Welche Wörter mit Bindestrich enthält der Forenbeitrag? Nenne alle in der Reihenfolge ihres Vorkommens.

**VORLIEGENDER TEXT**

+ + + +

Felix Deutschland  (E-Mail nur eingeloggt Sichtbar) am 26.06.2017 11:14 Uhr
Thema: Üfff... Antwort auf: Och, naja... von Felix Deutschland
>Also das ratzfatz-gunplay gefällt mir.

Nur jammerschade, dass es unter Gigatonnen an überflüssigem Bullshit vergraben ist. Das Spiel hat dieses für das Subgenre typische Pendel aus steigender und fallender Spannung, welche sich ausdrückt in Korridoren, wo entweder zu 0% Gegner vorkommen werden oder wo zu 100% Gegner vorkommen und man so kommuniziert bekommt, ob man die Map nach Collectibles absuchen darf oder Gegner töten muss. Das ist eine sehr einfache, monotone Sprache, die durchaus ihren Reiz hat, aber wo ein ähnlicher Fehler gemacht wird wie beim letzten Topf Raider: Wer bitte soll auf dieser Welt einen Fick geben auf drölftausend Textfiles und die alle durchlesen, während er ein twitch action game, einen waschechten rattatatatttatatat-3rd-Person-Shooter mit wohlwollend formuliert Platinum-Games-mäßigem Tempo während der Kampfszenen, zockt?

+ + + +

**BEREITGESTELLTES MATERIAL**
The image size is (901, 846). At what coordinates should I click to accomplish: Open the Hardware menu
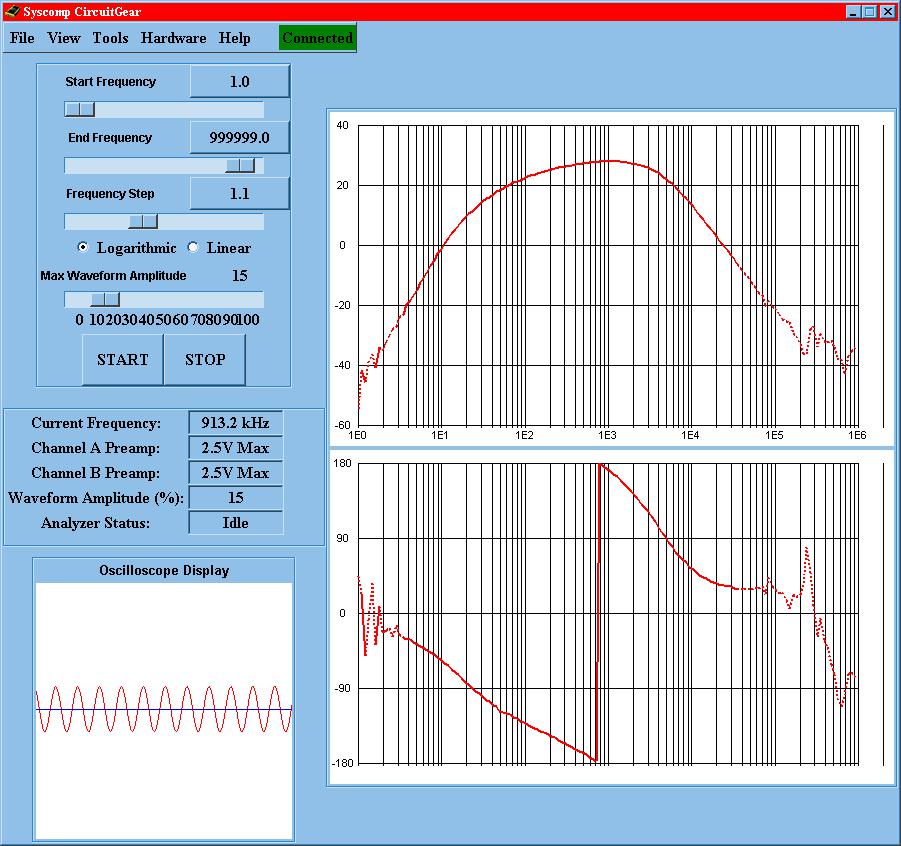[x=173, y=38]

+ + + +

**LÖSUNG**
E-Mail, ratzfatz-gunplay, rattatatatttatatat-3rd-Person-Shooter, Platinum-Games-mäßigem